Lorsqu'elle eut terminé son ouvrage, elle rassembla sa crinière emmêlée et l'attacha. Elle en avait assez d'avoir les cheveux dans la figure, ce qui n'avait rien de pratique. Elle s'assura que sa queue de cheval était suffisamment serrée pour ne pas se défaire et elle réappuya sa tête contre la pierre en soupirant.

Le vent sifflait dehors. L'argile étalée sur sa peau brûlée avait séché et constituait une sorte de protection. Mais la douleur était toujours là. Elle refusait de partir. Elle la narguait et lui rappelait la difficulté que c'était d'être humaine. Madison aurait aimé être capable de ne plus rien ressentir du tout. C'était trop distrayant, elle voulait être en mesure de se focaliser sur la façon dont elle pourrait quitter cet endroit de malheur, mais sa blessure l'empêchait de pleinement se concentrer sur ce point. Intérieurement, elle maudissait profondément Mériana pour tout ce qu'elle lui avait fait subir depuis son enfance, sans qu'elle n'ait jamais été au courant. Jusqu'à aujourd'hui.

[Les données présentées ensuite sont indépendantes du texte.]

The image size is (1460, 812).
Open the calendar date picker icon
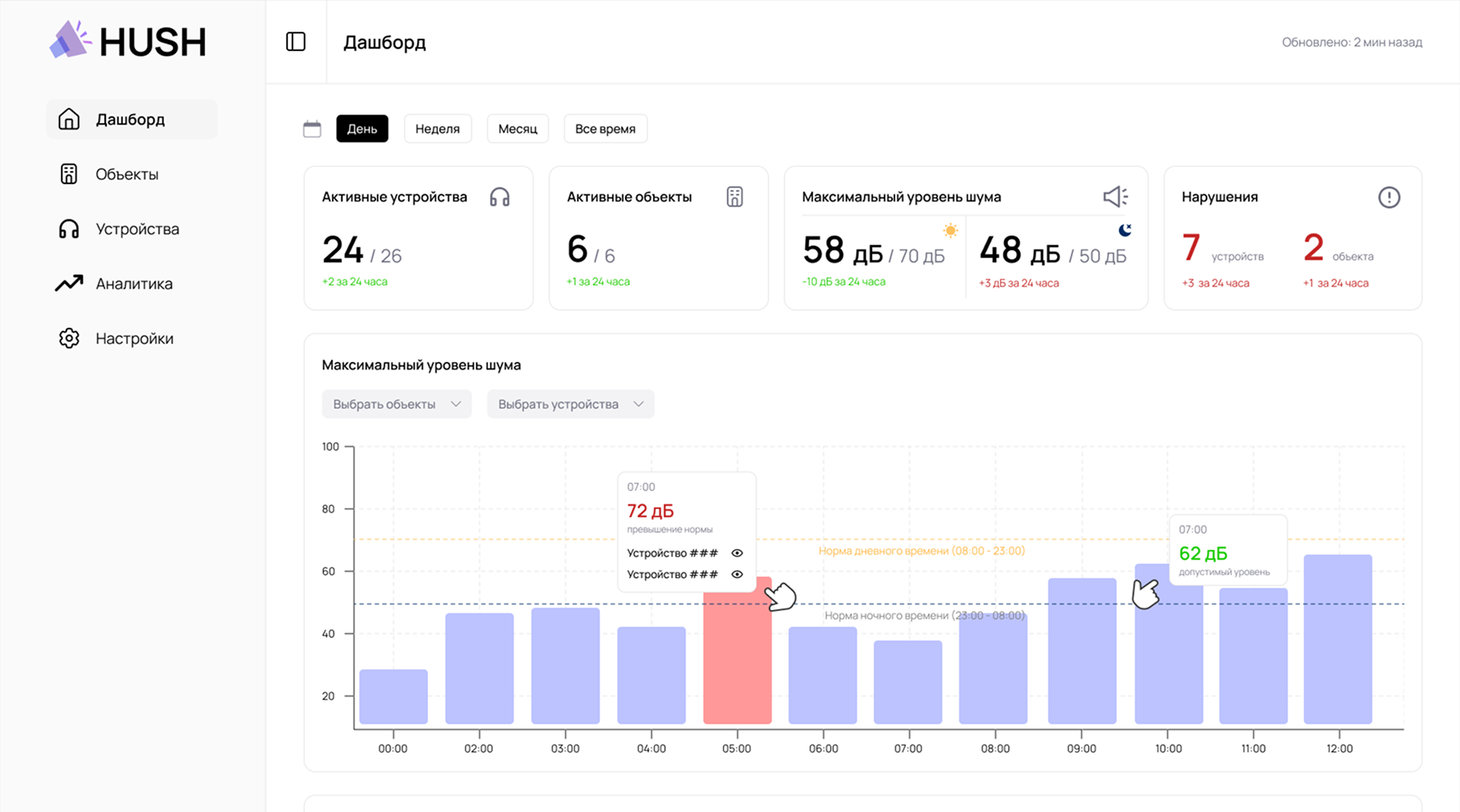click(x=312, y=129)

Haïr quelqu'un ne lui avait jamais réussi, car elle avait trop souvent fini par se laisser envahir d'une colère vengeresse qui ne lui avait attiré que des problèmes. Pourtant, elle ne pouvait pas s'empêcher de songer à tout ce qu'elle serait capable de faire subir à la déesse si jamais elle se retrouvait à nouveau confrontée à elle, et aucune de ces choses n'était gentille. Au contraire, sa part de noirceur se battait pour essayait de prendre le dessus sur tout le reste. Si jamais elle venait à laisser sa rage la contrôler, elle ignorait ce qu'il adviendrait par la suite. Lorsqu'elle était en colère, elle devenait presque quelqu'un d'autre et sa dangerosité se décuplait. Pouvoirs ou pas.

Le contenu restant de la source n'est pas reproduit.